### EXERCISE INSTRUCTIONS
Please state which prerequisites the problem editorial lists.

===== PASSAGE SHOWN =====

PROBLEM LINK:
Practice
Contest: Division 1
Contest: Division 2
Contest: Division 3
Contest: Division 4
Author: mathmodel, raysh07
Tester: sushil2006
Editorialist: iceknight1093
DIFFICULTY:
Medium
PREREQUISITES:
DFS, Dynamic Programming
PROBLEM:
There’s an undirected graph with N edges and M vertices.
You start at vertex S.
A robot will start at some vertex A_0 \neq S, and in each second, move to an adjacent vertex; with it being at A_i after i seconds.
You can either stay at your current vertex or move to an adjacent one every second.
A is called avoidable if there exists a way for you to to not meet the robot at all throughout all of its moves; either on a vertex or along an edge.
Count the number of avoidable sequences.
EXPLANATION:
First, we need to characterize avoidable sequences.
To start with, there a couple of simple cases.
- If S lies on a cycle, any sequence is avoidable.
This is because, as long as you stay on the cycle, you’ll always be able to avoid the robot.
Each vertex on the cycle has two other adjacent vertices on the cycle; and the robot can occupy at most one of them.
If the robot is going to move to your current vertex, move to whichever adjacent cycle vertex doesn’t contain it; otherwise just stay in place.
Since you always remain on the cycle, this can be repeated indefinitely. - Next, if \text{deg}(S) \geq 3, again any sequence is avoidable. \text{deg}(S) refers to the degree of S, i.e. the number of edges incident to it.
To see why, suppose x, y, z are three vertices adjacent to S.

===== INFORMATION SUPPLIED =====

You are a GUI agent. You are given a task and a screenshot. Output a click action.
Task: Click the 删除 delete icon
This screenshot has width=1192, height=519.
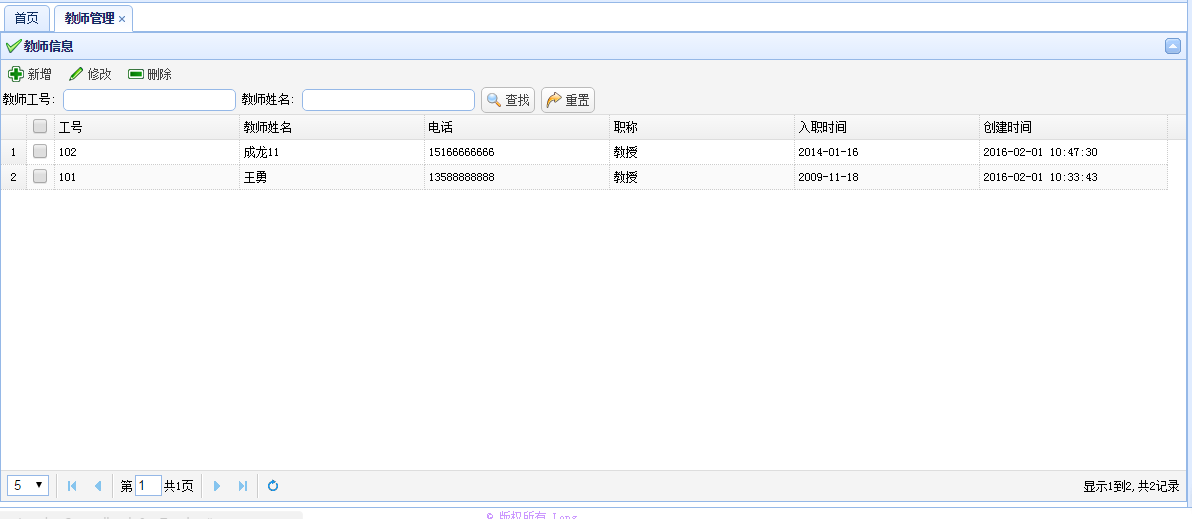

=====

### EXERCISE OUTPUT
DFS and dynamic programming.